How Do We End Generational Homelessness? Start With Our Kids

I am a proud HB Oiler, class of 1988. I attended Dwyer, had dances in the city gym, competed in MUN conferences, and also experienced homelessness with my family on and off from 7th – 12th grade.

My dad was a technology entrepreneur before the world believed we’d all be carrying around our phone/personal computers in our pockets and we went from living in Seacliff to the Tropic Motel.

Gratefully, homelessness was only a chapter in my story which included others like community college, graduating from UCI, going on to law school, and becoming a litigation partner at a large firm. Ultimately, the storyline found me serving as the CEO of Project Hope Alliance, an Orange County nonprofit that fills in the gaps and eliminates the barriers that homelessness causes in the lives of our community’s kids that prevent them from knowing that anything is possible for them. By showing up for our kids in real time and coming into their lives and directly onto, their public-school campuses in Huntington Beach, Newport Mesa, and Santa Ana school, districts we are ending the cycle of homelessness, one child at a time.

In its 2020 report, State of Crisis: Dismantling Student Homelessness in California, the UCLA Center for the Transformation of Schools reported nearly 270,000 K-12 students in CA experienced homelessness in the 2018-19 school year, enough to fill Dodgers Stadium 5 times. These students represent approximately 4% of all CA K-12 students, and they are disproportionately students of color. And these are pre-pandemic numbers.
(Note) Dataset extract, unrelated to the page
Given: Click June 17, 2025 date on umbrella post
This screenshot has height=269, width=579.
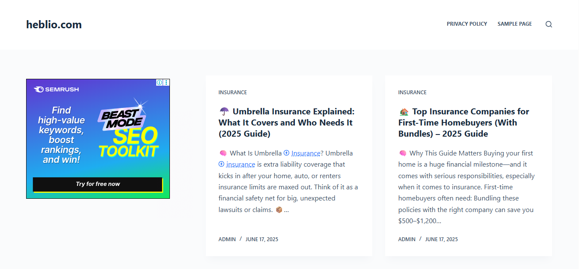Looking at the screenshot, I should 262,239.
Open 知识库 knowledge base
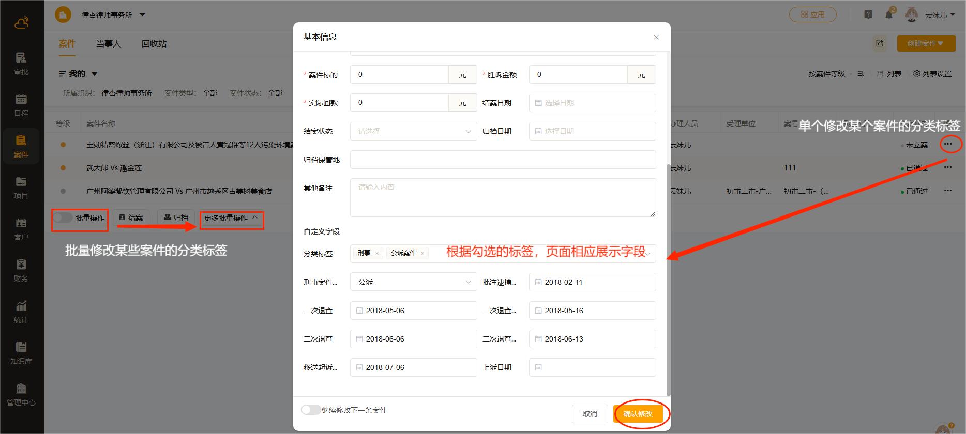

Students experiencing ho-melessness (if they can overcome the transportation barrier) come to school struggling to eat, sleep, live outside of the shell of fear, and to find their way amidst their peers while struggling with feelings of isolation and shame. These barriers can seem insurmountable. Uniquely though, the school campus is where the students are and serves as an ideal location to meet their needs.

Project Hope Alliance brings highly skilled trauma-informed case managers onto school campuses full-time. We embed ourselves into the campus culture. Case managers are visible and approachable on campus. We join all staff meetings and are viewed as part of the campus team. Teachers and staff may note signs of housing insecurity: a student’s spotty attendance, poor academic performance, arriving on campus early to wait in line for food, or showering in the gym. When they see the signs, school staff now have a resource for immediate referral and assistance in real-time. Our case managers attend meetings related to suspensions, chronic absenteeism, and behavioral issues (for which homeless students are disproportionately penalized) as they occur, providing an advocate for the student and solution partner for the school. With a 30:1 student-case manager ratio, we are able to make transformative and trauma-informed work possible.

Last year 100% of the students served by Project Hope Alliance graduated high school (more than 25% above the national average for students experiencing homelessness) making them 346% less likely to experience homelessness as an adult resulting in a projected community savings of $14.3 million by 2030.

This work is time, labor and cost intensive, but transformational. We have been able to witness students flourish in the classroom and beyond. Together, we can ensure that students experiencing homelessness today are not adults experiencing homelessness tomorrow. We have the resources available to expand this program onto every campus in Huntington Beach. We just need the will. Let’s join together for the kids and end generational homelessness.